§ **SELECTED TEXT**:
* * *

This contractor hadn’t grown up installing steam systems because people were now using hot-water systems in new buildings. The steam business had become one of replacing boilers and fixing parts. The new contractor had never seen an air vent like this one, so he removed it and took it down to his local supply house. He showed it to the counterman, who also had never seen one like this one.

“What’s the problem?” the counterman asked.

“It’s squirting steam and water all over the place,” the contractor said.

“I know how to fix that,” the counterman said, and he handed the contractor a ¾-inch pipe plug.

“I’ve got these on the truck,” the contractor said.

“So go use it,” the counterman replied, and that’s what the contractor did.

It is now time to think like steam.

Think Like Steam

Back on the job, the steam was still trying to push the air from the vent, just as it had been doing for so many years. But now the vent was gone and there was a plug in its place. Plugs do a very poor job of venting (hence their name), so the air just collected down there near the end of the main, like traffic on a closed road. But the steam was flying out of the boiler. It didn’t know the road was now closed. It was just trying to go to work as usual. It kept pushing and pushing, and pretty soon, the air had enough. It turned around and pushed back. Gases will do that. Try to compress them and the pressure will build. We call this Boyle’s law.

* * *

§ **RECORD SET**:
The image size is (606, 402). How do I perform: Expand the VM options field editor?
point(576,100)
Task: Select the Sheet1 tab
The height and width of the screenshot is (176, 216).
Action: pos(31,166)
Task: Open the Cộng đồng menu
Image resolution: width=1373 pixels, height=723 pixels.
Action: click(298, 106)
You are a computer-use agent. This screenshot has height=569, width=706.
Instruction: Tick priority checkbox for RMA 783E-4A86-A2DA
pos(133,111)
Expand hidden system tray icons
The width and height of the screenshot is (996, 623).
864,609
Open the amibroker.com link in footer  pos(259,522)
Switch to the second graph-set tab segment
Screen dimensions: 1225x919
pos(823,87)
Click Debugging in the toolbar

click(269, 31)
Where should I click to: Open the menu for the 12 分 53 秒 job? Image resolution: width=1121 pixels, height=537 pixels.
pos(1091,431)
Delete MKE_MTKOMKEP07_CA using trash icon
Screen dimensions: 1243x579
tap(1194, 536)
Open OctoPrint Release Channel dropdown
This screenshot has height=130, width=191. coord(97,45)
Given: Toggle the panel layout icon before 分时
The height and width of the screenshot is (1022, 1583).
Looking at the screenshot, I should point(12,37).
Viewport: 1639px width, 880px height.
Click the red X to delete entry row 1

* * *

§ **WRITTEN PROBLEM**: Quote every line of speech the counterman says in the steam text above.

§ **EXERCISE OUTPUT**:
- "What's the problem?"
- "I know how to fix that."
- "So go use it."